I am developing a LateX package (http://www.openlilylib.org/lilyglyphs) which contains a number of small PDF files. Currently there are only a few dozens of them but as the package and its user base grows there will probably hundreds of them (but unlikely more than 1000).

The PDFs are typically only a few KB in size, but I don't know whether to track them in the Git repository. The files are subject to change at any time, but probably not too often.
Usually one is told not to track binary files which can't be diffed, but I also have read that this doesn't really matter with smaller files and a smaller overall volume. I think in the end the PDFs will sum up to not more than a few MB in total.

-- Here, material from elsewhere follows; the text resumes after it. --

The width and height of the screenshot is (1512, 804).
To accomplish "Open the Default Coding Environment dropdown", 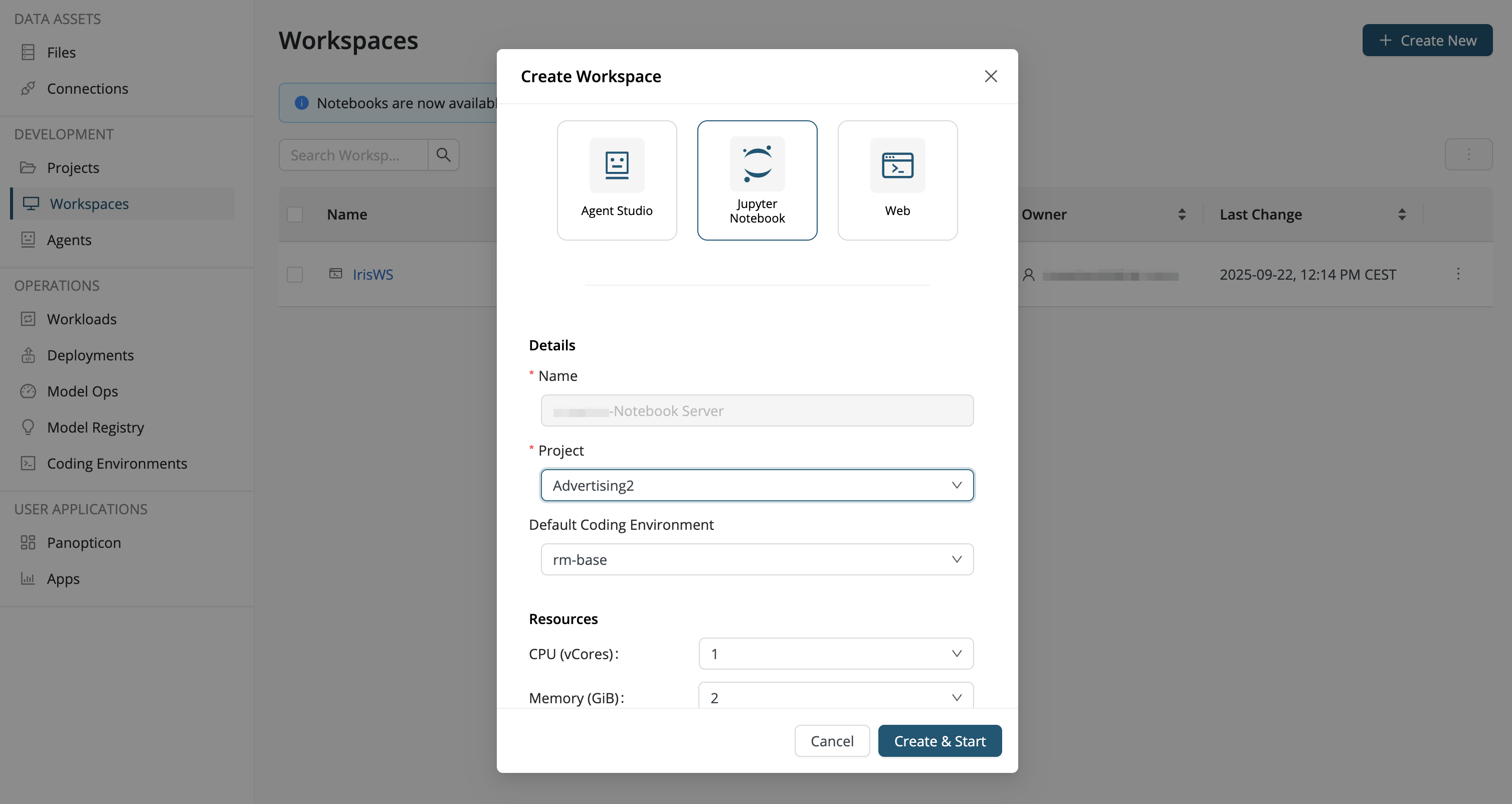I will point(757,559).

The package will be available as a download or through the Git repository which I prefer because using the package quite naturally leads to contributing ...
Currently when cloning the Git repository one has to rebuild the pdfs using Python and the LilyPond notation software so the stakes are rather high - which is why I would like to have the pdfs directly in the repo.

Any thoughts?


EDIT in response to answers/comments:

The pdf files are generated from the sources in the repository, which is why I'm reluctant to track them in Git.
But:

  • The pdfs are necessary to use the package so the user needs to have them
  • To generate the pdfs one needs Python as well as LilyPond, and both of them are not necessary to use the package. So I feel it is a too big burden to require someone to install two programs just to install my package.
    I don't see a problem requiring someone who decides to clone a Git repo to run an install script, but the software dependencies are maybe too high?
  • Currently generating the pdfs finishes in reasonable time because there are only a few dozens. But with a growing number of files this time could become inacceptable.

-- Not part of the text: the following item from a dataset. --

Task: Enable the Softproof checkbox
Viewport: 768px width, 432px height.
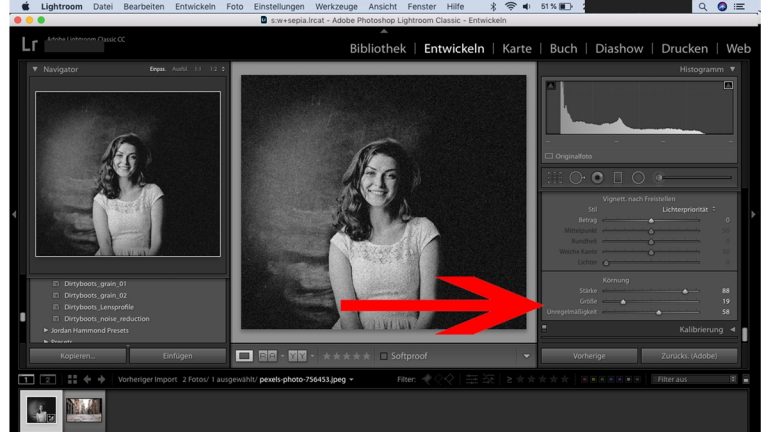Action: pos(384,356)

The pdf files change when they are updated/corrected. This won't happen often, and I think this is covered by tracking the source code. But the pdfs will also change whenever there is a new version of LilyPond available, which may be every two to four weeks. So while the source remains the same the pdfs will change regularely - which is a clear indicator against tracking them with Git.
On the other hand we are talking about (possibly) a few hundred files of a few KB each, so I don't know if it's worth bothering about the issue at all.

回答1:

If the documents don't change, there is no reason to track their changes in git. No revisions, no need for revision control.

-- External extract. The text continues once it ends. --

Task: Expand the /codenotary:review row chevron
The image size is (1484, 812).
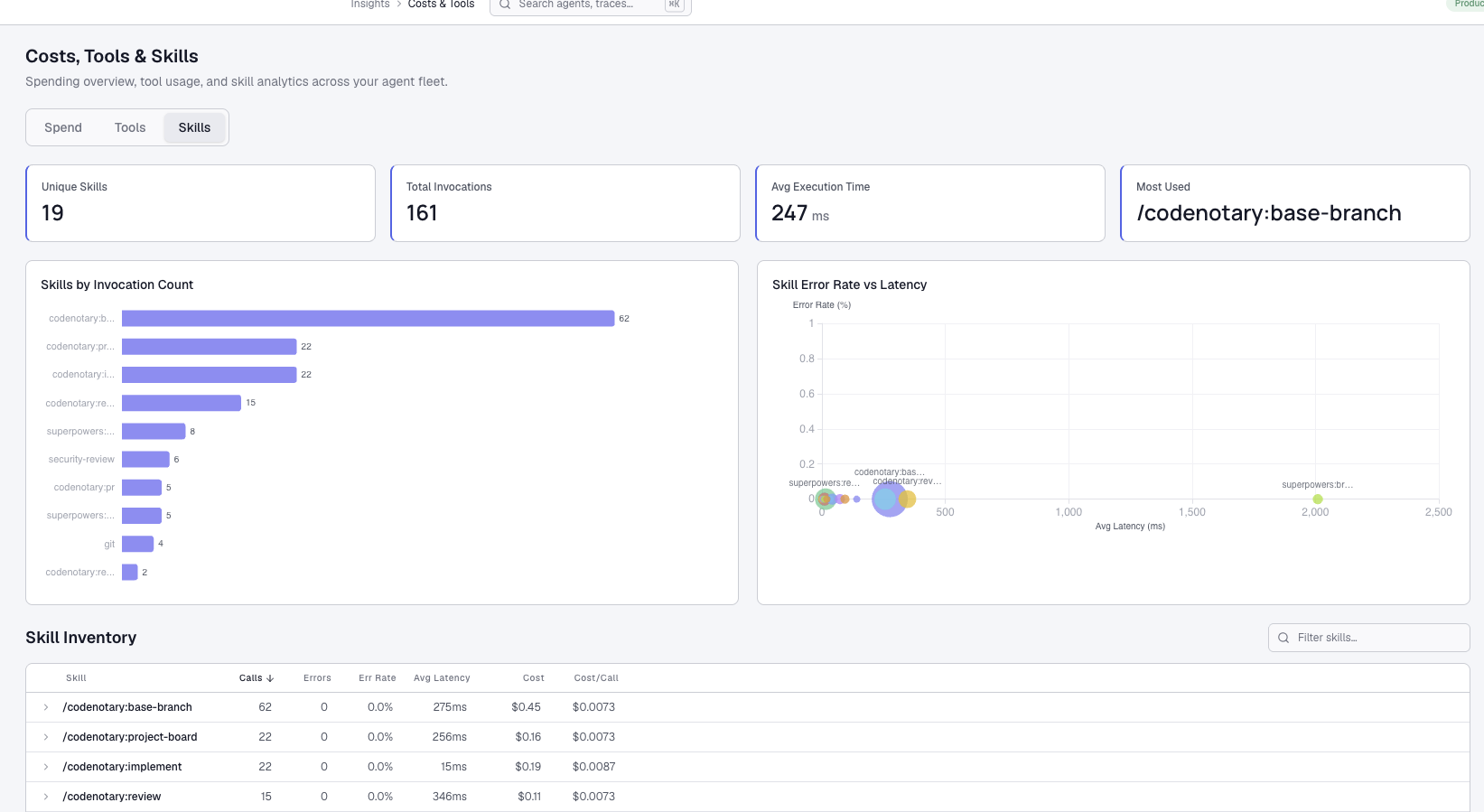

But if they do change over time, and someone may need to consult the old document versions for any reason, consider these questions:

  1. Is it impossible or impractical to recreate the old versions of the documents?
  2. Is there any underlying data outside of version control that has changed, or is it still in the same state?
  3. Is the data in the documents tied to source code releases?

If the answers to these questions are yes, then they may be good candidates for version control under git.



回答2:

The question is: do you want to use git for source code management/tracking/syncing exclusively or do you want to use it for distribution as well? For smallish projects it simplifies things to do it that way, for big projects it bloats the repo.



回答3:

I know this is an old post but I found it whilst searching so other people might as well. Here are some options I found

As it has been pointed out, a lot will depend on whether these source files will change over time.

One option you have if they don't change (or change infrequently) would be to keep a copy of them on a server you control or on a Cloud storage option and make your install script download them rather than produce them.

This would probably depend on the user having wget or curl installed but most people do and if they don't, you could always prompt the user to download them manually.

If the PDFs do change with the source frequently, you could look at GIT LFS. I have never used it myself but have seen it used.